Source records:
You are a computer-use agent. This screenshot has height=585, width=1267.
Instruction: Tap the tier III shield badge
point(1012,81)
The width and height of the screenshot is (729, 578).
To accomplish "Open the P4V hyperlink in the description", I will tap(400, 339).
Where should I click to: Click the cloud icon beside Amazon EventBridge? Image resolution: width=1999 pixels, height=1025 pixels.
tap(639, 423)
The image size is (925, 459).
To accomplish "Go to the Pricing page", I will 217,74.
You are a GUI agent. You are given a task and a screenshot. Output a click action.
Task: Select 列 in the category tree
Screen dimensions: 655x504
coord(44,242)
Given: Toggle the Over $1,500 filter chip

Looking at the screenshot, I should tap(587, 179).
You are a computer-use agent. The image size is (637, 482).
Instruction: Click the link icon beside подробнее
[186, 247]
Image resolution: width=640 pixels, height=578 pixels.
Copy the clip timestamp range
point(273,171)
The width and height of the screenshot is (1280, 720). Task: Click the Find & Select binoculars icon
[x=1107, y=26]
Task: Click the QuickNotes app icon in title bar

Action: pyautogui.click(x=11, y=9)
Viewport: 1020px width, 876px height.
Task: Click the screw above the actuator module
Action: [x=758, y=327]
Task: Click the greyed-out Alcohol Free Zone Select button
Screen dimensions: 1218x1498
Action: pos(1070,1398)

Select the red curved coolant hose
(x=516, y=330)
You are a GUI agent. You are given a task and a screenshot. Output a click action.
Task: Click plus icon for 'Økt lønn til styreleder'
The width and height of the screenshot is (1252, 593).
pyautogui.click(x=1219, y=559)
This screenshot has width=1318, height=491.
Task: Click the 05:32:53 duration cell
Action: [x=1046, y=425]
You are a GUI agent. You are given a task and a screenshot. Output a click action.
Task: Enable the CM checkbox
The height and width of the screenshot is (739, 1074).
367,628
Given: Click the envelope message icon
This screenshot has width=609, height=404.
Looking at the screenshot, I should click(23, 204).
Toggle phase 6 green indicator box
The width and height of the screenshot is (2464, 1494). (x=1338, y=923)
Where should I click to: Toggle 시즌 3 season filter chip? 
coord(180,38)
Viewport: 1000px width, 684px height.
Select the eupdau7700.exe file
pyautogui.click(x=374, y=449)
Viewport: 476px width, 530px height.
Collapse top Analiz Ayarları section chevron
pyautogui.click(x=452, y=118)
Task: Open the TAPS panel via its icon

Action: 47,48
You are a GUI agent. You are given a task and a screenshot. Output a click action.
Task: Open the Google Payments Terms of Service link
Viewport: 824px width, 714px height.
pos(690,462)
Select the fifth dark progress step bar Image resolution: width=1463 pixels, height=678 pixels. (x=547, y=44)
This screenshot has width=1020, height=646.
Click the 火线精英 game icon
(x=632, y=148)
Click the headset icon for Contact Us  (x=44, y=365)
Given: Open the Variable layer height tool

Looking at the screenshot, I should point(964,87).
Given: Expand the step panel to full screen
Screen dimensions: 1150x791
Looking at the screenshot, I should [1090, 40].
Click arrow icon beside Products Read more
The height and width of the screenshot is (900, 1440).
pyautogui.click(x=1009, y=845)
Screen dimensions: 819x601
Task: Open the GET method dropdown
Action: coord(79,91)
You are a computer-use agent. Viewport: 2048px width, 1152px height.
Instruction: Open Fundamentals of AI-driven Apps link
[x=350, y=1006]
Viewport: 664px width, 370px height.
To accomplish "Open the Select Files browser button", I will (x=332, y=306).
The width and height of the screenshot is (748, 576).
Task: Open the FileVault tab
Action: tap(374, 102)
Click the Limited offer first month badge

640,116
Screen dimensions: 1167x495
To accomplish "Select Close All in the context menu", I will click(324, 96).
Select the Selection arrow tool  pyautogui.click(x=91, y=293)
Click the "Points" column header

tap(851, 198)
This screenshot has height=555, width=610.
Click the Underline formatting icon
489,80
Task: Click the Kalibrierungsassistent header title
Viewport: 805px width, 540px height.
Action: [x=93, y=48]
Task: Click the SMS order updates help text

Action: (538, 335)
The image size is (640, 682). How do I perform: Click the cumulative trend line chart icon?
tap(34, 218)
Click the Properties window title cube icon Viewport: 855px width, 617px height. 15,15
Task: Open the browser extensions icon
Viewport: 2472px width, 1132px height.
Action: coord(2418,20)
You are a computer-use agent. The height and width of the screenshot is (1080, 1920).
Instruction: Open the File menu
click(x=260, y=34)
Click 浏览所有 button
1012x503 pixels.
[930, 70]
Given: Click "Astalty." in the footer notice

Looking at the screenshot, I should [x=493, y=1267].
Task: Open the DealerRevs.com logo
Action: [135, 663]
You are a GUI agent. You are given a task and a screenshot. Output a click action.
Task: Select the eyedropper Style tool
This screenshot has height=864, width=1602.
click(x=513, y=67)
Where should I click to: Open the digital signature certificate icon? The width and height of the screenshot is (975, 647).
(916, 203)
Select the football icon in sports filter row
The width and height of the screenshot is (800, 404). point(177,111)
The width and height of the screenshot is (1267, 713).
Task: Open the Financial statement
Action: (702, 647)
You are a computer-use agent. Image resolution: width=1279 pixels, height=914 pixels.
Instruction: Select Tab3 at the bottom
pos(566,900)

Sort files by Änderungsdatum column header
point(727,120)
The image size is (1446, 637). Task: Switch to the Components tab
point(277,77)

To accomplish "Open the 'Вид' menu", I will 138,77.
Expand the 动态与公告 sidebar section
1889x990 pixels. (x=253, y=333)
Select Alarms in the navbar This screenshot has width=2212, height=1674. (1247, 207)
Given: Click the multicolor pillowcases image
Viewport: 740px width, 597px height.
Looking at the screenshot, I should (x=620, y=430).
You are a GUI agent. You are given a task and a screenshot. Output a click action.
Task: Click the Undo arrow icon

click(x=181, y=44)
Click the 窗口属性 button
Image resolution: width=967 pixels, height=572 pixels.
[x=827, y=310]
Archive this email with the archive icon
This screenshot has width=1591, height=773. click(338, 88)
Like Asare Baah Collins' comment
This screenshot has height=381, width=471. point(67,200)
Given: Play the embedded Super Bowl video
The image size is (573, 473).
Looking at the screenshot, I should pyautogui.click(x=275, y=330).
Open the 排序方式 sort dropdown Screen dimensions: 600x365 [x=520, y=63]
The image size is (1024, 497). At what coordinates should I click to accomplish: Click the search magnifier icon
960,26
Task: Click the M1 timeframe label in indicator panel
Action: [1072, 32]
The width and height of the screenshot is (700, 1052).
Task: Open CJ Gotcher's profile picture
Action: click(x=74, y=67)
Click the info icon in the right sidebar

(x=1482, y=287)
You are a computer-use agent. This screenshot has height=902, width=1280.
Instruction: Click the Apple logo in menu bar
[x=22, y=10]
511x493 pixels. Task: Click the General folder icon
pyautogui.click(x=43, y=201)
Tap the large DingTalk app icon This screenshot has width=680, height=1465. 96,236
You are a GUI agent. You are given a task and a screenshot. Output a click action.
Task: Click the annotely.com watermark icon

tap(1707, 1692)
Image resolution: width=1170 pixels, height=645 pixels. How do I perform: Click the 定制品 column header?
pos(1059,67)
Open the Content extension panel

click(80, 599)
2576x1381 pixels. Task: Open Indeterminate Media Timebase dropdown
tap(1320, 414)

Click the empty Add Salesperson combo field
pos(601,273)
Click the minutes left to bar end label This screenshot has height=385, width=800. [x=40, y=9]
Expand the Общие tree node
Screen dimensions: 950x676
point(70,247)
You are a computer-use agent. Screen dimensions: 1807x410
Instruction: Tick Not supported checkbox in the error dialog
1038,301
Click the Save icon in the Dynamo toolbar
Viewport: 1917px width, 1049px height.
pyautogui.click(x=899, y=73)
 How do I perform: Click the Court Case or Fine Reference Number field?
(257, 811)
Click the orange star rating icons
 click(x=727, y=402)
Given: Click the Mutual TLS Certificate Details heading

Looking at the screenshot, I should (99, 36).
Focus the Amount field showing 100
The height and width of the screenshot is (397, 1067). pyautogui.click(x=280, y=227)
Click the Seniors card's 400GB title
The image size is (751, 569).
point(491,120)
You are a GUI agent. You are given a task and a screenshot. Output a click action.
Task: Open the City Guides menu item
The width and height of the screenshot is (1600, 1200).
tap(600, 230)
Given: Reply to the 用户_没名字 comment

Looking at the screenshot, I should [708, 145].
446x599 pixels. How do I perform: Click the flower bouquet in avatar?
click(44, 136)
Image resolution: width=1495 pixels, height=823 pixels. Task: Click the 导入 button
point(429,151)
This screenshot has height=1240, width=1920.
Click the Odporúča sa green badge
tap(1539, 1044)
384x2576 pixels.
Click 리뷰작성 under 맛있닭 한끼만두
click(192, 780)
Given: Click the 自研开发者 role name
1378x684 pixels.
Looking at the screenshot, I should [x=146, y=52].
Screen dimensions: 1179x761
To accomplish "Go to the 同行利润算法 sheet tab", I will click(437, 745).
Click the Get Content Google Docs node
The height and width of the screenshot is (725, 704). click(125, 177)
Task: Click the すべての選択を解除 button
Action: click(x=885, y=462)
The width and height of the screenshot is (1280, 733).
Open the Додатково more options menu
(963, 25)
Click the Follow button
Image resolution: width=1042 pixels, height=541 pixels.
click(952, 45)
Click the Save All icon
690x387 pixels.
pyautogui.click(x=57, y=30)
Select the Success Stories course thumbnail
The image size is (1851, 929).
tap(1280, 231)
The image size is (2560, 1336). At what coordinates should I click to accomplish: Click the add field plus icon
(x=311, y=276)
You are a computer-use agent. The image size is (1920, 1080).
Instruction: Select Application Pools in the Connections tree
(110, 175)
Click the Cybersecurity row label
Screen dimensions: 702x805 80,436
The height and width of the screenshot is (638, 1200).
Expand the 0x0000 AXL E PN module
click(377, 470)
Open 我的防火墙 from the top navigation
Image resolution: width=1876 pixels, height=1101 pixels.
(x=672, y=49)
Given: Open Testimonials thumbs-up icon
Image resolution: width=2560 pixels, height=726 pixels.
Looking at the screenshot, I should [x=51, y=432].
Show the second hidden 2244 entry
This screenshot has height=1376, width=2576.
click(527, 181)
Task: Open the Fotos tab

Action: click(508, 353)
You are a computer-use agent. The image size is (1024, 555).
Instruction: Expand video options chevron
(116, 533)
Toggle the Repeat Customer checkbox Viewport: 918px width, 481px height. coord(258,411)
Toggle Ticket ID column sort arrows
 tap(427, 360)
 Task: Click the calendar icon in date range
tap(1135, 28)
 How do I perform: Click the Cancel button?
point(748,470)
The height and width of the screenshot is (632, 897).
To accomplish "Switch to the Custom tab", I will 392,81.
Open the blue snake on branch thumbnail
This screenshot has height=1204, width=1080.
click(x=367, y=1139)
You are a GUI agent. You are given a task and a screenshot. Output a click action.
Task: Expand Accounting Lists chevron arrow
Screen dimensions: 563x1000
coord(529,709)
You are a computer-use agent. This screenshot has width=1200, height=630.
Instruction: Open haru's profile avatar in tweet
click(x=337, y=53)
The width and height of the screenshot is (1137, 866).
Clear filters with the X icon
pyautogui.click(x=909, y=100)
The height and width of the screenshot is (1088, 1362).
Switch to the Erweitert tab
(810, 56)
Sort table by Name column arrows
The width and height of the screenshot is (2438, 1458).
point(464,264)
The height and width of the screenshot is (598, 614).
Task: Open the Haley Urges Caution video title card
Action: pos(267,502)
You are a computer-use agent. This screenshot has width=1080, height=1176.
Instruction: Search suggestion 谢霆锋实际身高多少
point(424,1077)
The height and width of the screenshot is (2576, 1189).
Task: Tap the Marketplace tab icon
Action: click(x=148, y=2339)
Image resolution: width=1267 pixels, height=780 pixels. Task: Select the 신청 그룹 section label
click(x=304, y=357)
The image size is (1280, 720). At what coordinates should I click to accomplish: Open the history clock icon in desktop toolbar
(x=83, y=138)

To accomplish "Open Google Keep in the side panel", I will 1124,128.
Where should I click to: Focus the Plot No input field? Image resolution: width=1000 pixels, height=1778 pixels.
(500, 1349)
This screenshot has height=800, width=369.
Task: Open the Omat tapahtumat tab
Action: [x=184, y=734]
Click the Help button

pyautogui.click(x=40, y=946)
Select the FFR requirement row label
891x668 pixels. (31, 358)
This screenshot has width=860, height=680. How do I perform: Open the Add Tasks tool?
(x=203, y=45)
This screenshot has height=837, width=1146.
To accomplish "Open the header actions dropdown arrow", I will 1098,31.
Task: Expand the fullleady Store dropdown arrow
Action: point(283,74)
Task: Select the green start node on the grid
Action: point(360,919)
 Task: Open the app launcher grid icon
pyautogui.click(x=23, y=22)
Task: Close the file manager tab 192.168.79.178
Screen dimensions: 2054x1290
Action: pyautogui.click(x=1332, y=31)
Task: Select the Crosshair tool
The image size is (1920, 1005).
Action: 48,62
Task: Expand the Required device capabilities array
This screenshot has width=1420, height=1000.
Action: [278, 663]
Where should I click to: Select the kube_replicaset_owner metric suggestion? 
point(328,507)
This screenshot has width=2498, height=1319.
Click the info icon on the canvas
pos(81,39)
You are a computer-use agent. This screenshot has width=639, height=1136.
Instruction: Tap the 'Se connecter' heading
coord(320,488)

TASK PROMPT
Reproduce the entries verbatim, beginning with the line that contains "Click the Seniors card's 400GB title" and continuing through the line that contains "tap(600, 230)", both included.

IN RESPONSE
Click the Seniors card's 400GB title
The image size is (751, 569).
point(491,120)
You are a GUI agent. You are given a task and a screenshot. Output a click action.
Task: Open the City Guides menu item
The width and height of the screenshot is (1600, 1200).
tap(600, 230)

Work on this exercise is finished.